ACTIVITY
Your task is to output all the records below, word for word.

Saved entries
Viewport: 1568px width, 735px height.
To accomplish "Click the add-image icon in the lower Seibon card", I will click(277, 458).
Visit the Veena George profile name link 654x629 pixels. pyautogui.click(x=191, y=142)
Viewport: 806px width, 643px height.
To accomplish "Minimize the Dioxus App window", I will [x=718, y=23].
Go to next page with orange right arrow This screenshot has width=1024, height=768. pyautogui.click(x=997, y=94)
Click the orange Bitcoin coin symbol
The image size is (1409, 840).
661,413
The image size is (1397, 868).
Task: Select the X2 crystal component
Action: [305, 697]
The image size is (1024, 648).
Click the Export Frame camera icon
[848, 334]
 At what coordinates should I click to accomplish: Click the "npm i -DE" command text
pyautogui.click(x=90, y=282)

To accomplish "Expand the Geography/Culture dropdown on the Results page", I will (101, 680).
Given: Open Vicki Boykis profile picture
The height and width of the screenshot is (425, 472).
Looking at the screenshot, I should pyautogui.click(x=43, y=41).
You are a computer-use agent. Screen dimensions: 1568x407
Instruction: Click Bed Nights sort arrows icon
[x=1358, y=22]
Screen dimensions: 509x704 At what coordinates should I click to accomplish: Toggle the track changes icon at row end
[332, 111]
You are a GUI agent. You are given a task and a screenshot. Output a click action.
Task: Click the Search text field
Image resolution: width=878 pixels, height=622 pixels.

SOLVED PROBLEM
Viewport: 1568px width, 735px height.
To accomplish "Click the add-image icon in the lower Seibon card", I will click(277, 458).
Visit the Veena George profile name link 654x629 pixels. pyautogui.click(x=191, y=142)
Viewport: 806px width, 643px height.
To accomplish "Minimize the Dioxus App window", I will [x=718, y=23].
Go to next page with orange right arrow This screenshot has width=1024, height=768. pyautogui.click(x=997, y=94)
Click the orange Bitcoin coin symbol
The image size is (1409, 840).
661,413
The image size is (1397, 868).
Task: Select the X2 crystal component
Action: [305, 697]
The image size is (1024, 648).
Click the Export Frame camera icon
[848, 334]
 At what coordinates should I click to accomplish: Click the "npm i -DE" command text
pyautogui.click(x=90, y=282)

To accomplish "Expand the Geography/Culture dropdown on the Results page", I will (101, 680).
Given: Open Vicki Boykis profile picture
The height and width of the screenshot is (425, 472).
Looking at the screenshot, I should pyautogui.click(x=43, y=41).
You are a computer-use agent. Screen dimensions: 1568x407
Instruction: Click Bed Nights sort arrows icon
[x=1358, y=22]
Screen dimensions: 509x704 At what coordinates should I click to accomplish: Toggle the track changes icon at row end
[332, 111]
You are a GUI agent. You are given a task and a screenshot. Output a click action.
Task: Click the Search text field
Image resolution: width=878 pixels, height=622 pixels.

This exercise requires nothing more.